Hundreds of LAPD officers backed up by the California Highway Patrol and the county Sheriff's Department formed a perimeter around the area of the shooting as they launched a manhunt for the shooter.

Suspected gang member Kendrick William Johnson, 32, was found about 5 p.m., crouched in the back seat of a parked car, by police dogs following his scent. SWAT officers surrounded the car and took Johnson into custody at gunpoint.

Johnson is believed to be a gang member with a 16-year criminal record, and is on parole, police said. He was unarmed when police found him.

"We commend LAPD for having the suspect in custody in four hours," said City Councilman Martin Ludlow, who represents the district where the shooting occurred. "We give our condolences to the family, and we want to see this violence end immediately."

The shooting occurred about two weeks after area ministers and activists appealed for help to stop attacks on police officers in South Los Angeles.

Last year, Los Angeles police were targets of 40 shootings, injuring two officers. The figure is a 21 percent increase from the previous year.

As of Jan. 21, six officers had already been targeted this year, officials said. Despite that, Friday's shooting marked the first on-duty death for the department since November 1998, when a drive-by shooting suspect opened fire on Officer Brian Brown's patrol car with an assault rifle.

"Our fear was that one day we would be standing out here with our worst nightmare confirmed," Ludlow said. "That is, in fact, today. We are frustrated with the brazen acts of people in this community."

McDonnell said the increase in shooting attacks on police comes as officers are redoubling their efforts to clean up the city's worst neighborhoods under the direction of Bratton.

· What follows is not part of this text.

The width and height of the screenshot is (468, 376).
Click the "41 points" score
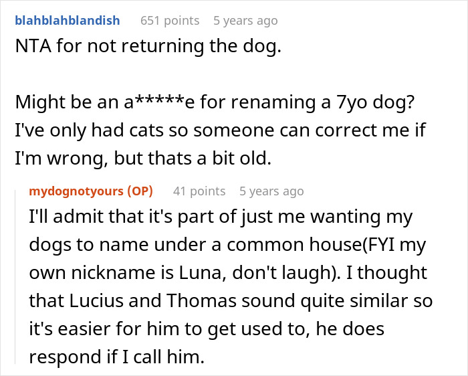pos(199,191)
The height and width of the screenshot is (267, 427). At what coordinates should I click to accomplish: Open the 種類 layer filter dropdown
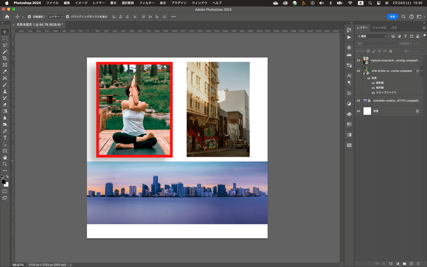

"I think we have come out aggressively against gang violence and the push-back we're getting is a level of desperation," McDonnell said. "We will continue to push the worst to make this the safest city possible.

"These gang members have had the run of the city and it's time for everyone to step forward and start talking. If you have a suspect of any kind in the neighborhood, you need to come forward and identify them."

Bob Baker, president of the Los Angeles Police Protective League, said the department and community must continue to address the issue of violence against police officers.

"We're extremely saddened by the events of today," Baker said. "But it's not a surprise. The league for months has been raising the issue of unprovoked attacks on police officers."